Due to possible increase in volatility, including possibilities of significant price gaps and periods of illiquidity ahead of the UK referendum on 23 June 2016, most of trading banks in the world are increasing the margins requirement on pound, euro pairs and gold.

The UK june 23 referendum is a significant market event whose outcome may lead to disorderly markets impacting pricing and liquidity of certain assets just like CHF flash crash event in January 2015.

In order to protect our beloved MRG Forex customers from volatility spikes due to the UK referendum, please be informed that our margin requirements for pounds, euro and gold are changing on open market 20 June 2016 (MT4 server time). Additional margin increases may be implemented should volatility continue to grow.
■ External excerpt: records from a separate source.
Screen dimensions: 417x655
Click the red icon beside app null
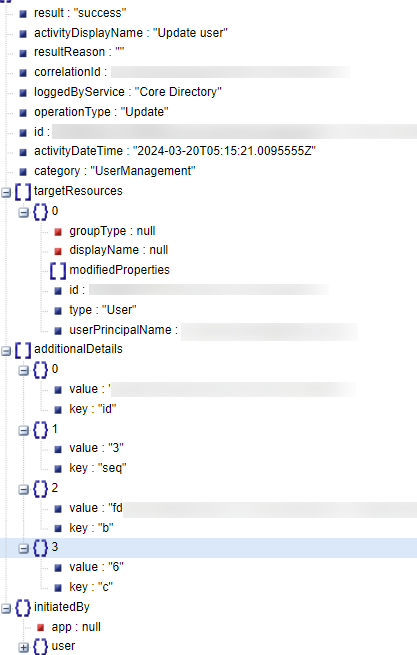click(x=41, y=627)
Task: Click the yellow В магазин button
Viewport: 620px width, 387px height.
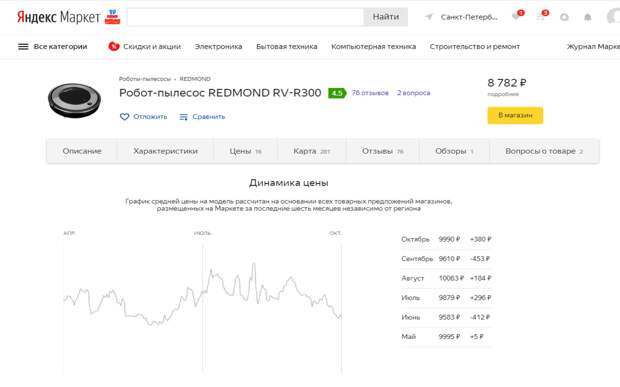Action: 515,115
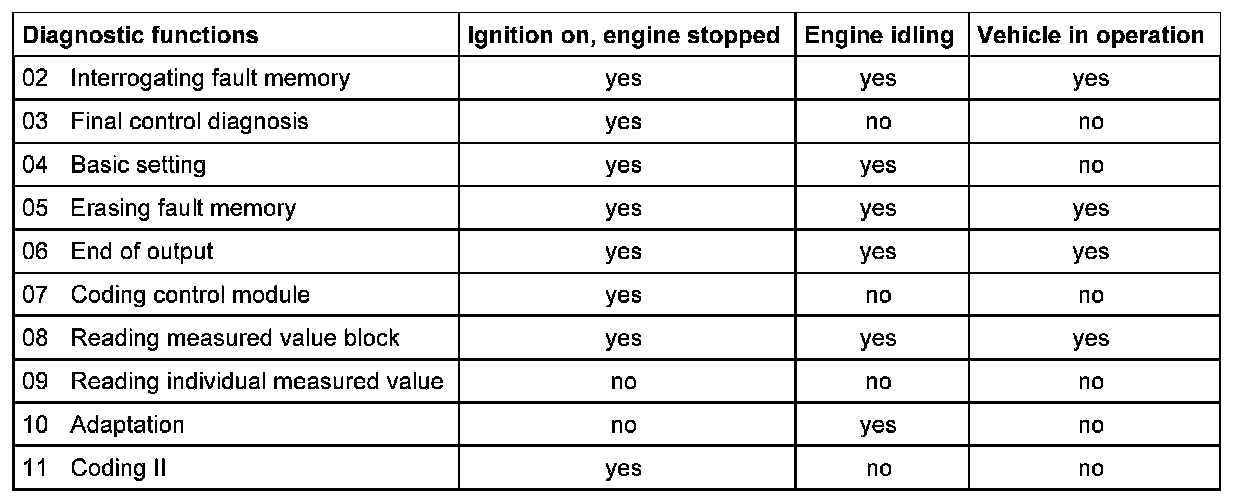Click the "Engine idling" column header

(x=878, y=36)
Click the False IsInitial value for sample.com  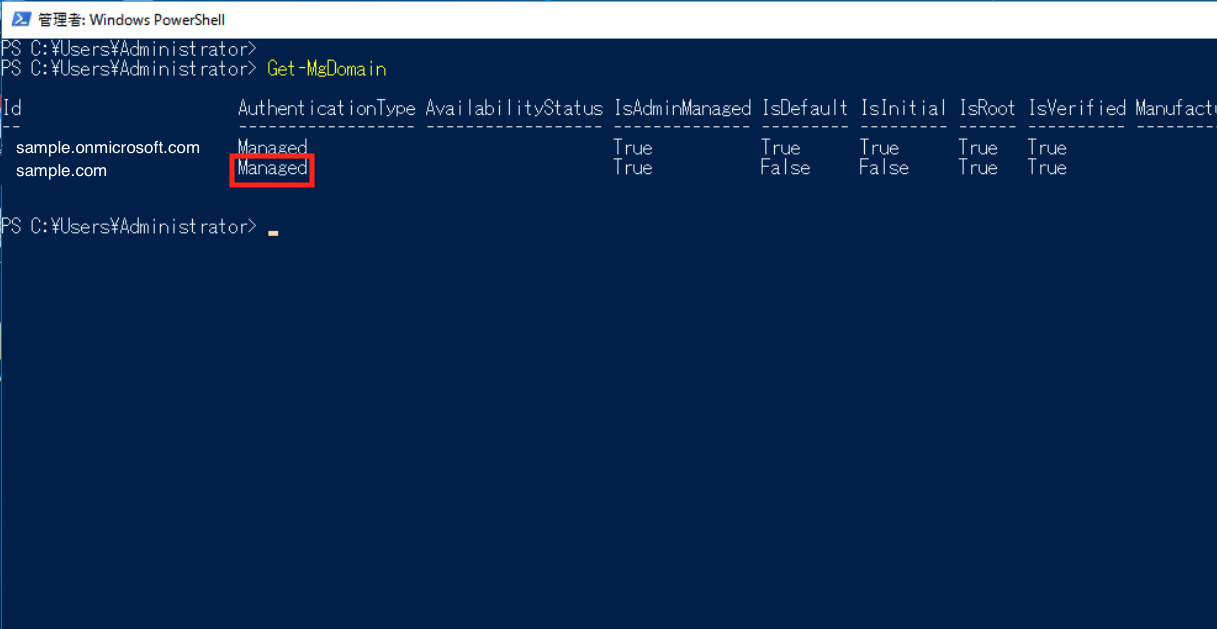pos(884,168)
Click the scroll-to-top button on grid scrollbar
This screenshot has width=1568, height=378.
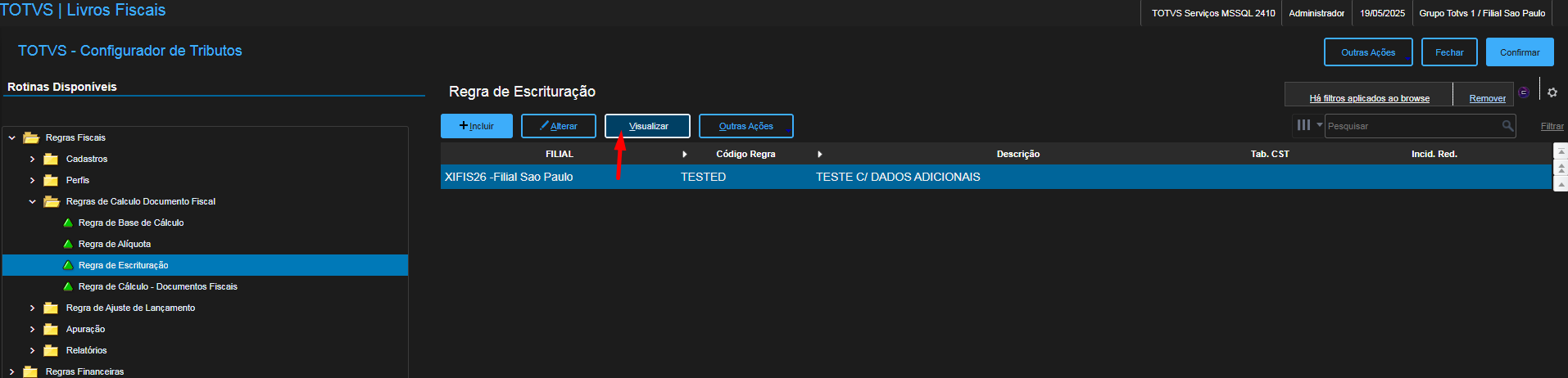pos(1561,151)
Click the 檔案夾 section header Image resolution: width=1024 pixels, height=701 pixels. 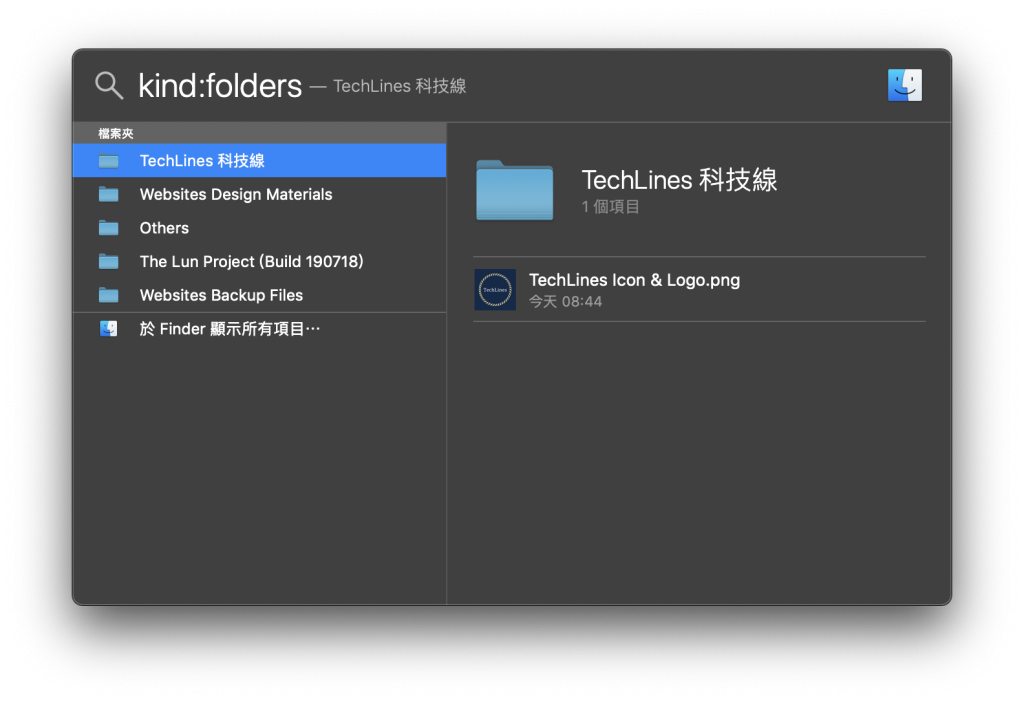[x=116, y=133]
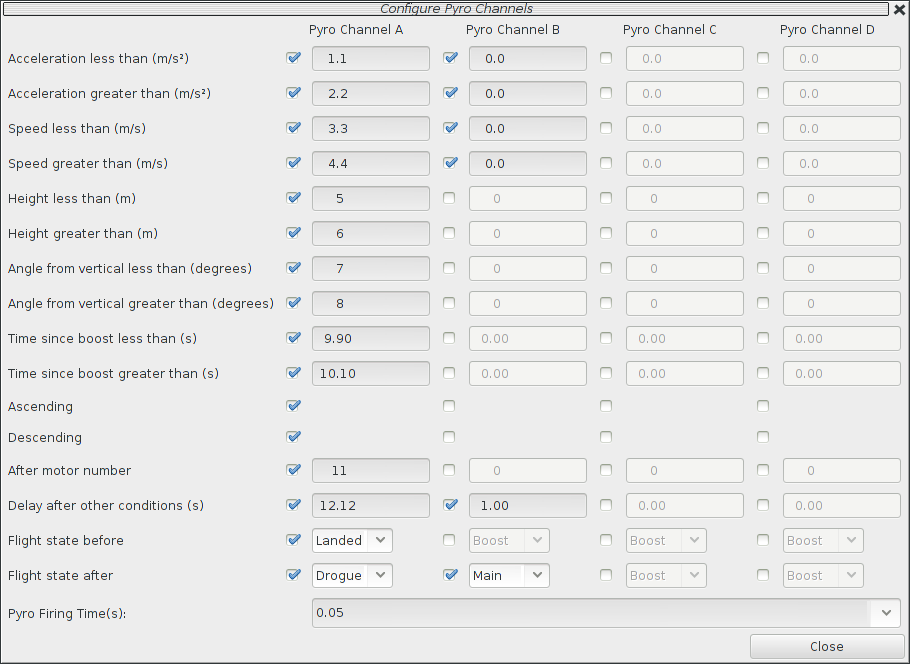Enable Speed greater than for Channel D

click(x=763, y=163)
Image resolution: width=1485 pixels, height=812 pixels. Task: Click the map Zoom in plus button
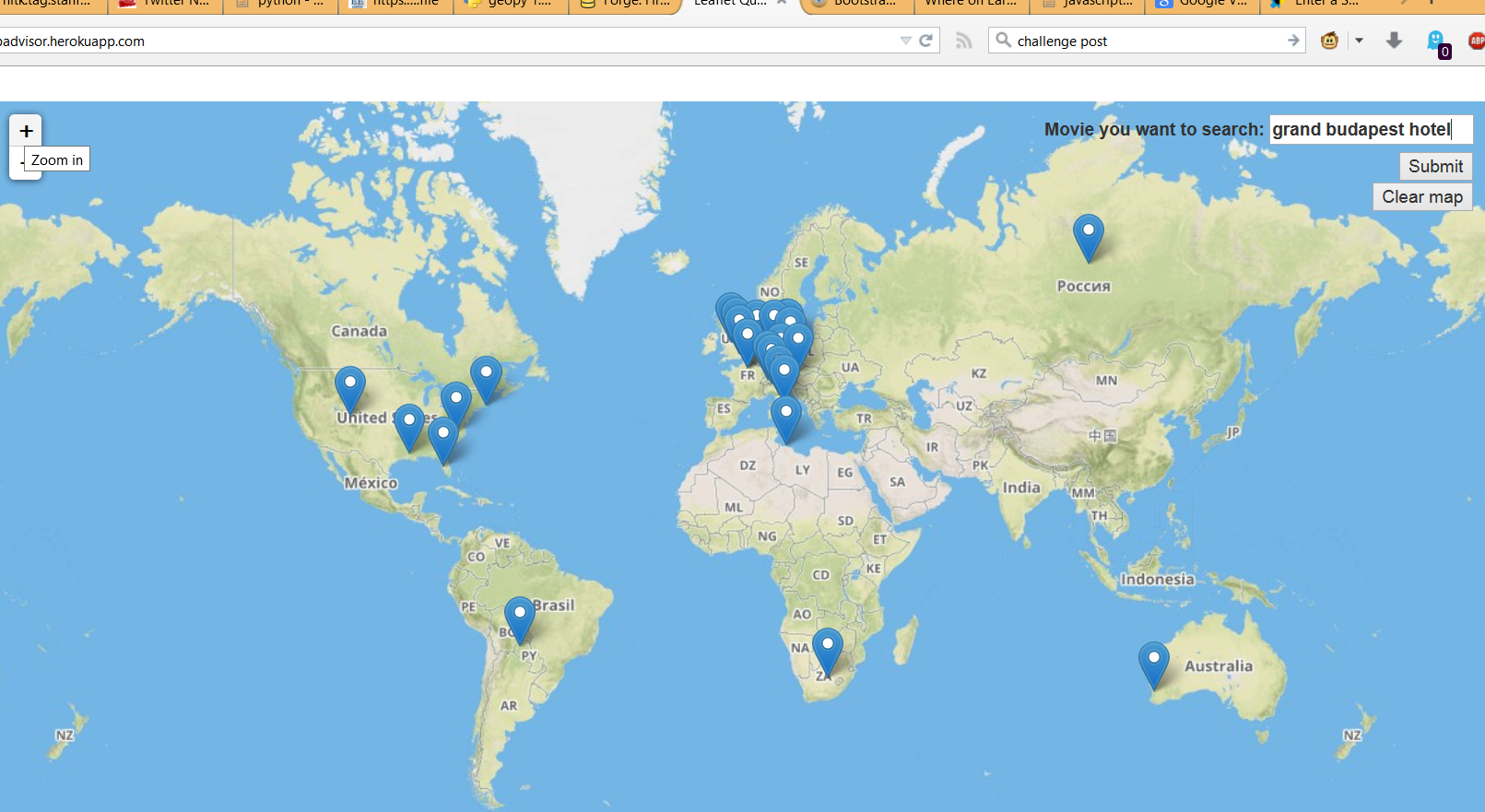(26, 131)
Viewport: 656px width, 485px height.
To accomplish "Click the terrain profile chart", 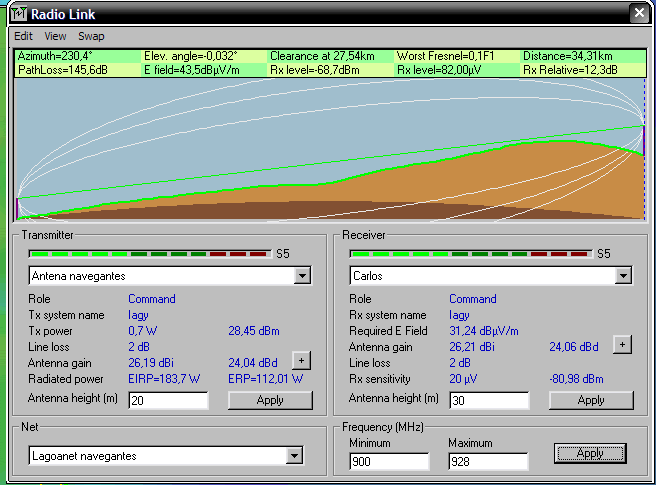I will point(330,150).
Please note that new margin requirements will affect both EXISTING and NEW positions. Make sure you have enough available margin / equity for the days leading up to and during the UK referendum.

We would also like to stress that Stop Loss orders are not guaranteed to be filled at your order level: Stop orders are converted to Market orders once triggered, and dislocations in available liquidity could result in significant slippage on Stop orders.

This new margin requirements are temporary and will remain in force until further notice.

Basic Premium & Sharia Basic Premium & Sharia
EURUSD $2 $50 $6 $150
EURAUD $2 $50 $6 $150
EURCAD $2 $50 $6 $150
EURGBP $2 $50 $6 $150
EURCHF $2 $50 $6 $150
EURNZD $2 $50 $6 $150
EURJPY $2 $50 $6 $150
GBPAUD $2 $50 $6 $150
GBPCAD $2 $50 $6 $150
GBPJPY $2 $50 $6 $150
GBPNZD $2 $50 $6 $150
GBPUSD $2 $50 $6 $150
XAUUSD $2 $50 $8 $200

It is important that you are aware of the potential risk of this upcoming event, and that you are both prepared and positioned properly as the date approaches. MRG Forex encourage you not to overleverage yourself, and to exercise care, diligence and discipline in your investment and trading.

Legal Risk Disclosure: Trading foreign exchange on margin carries a high level of risk, and may not be suitable for all investors. The high degree of leverage can work against you as well as for you. Before deciding to trade foreign exchange you should carefully consider your investment objectives, level of experience, and risk appetite. The possibility exists that you could sustain a loss of some or all of your initial investment and therefore you should not invest money that you cannot afford to lose. You should be aware of all the risks associated with foreign exchange trading, and seek advice from an independent financial advisor.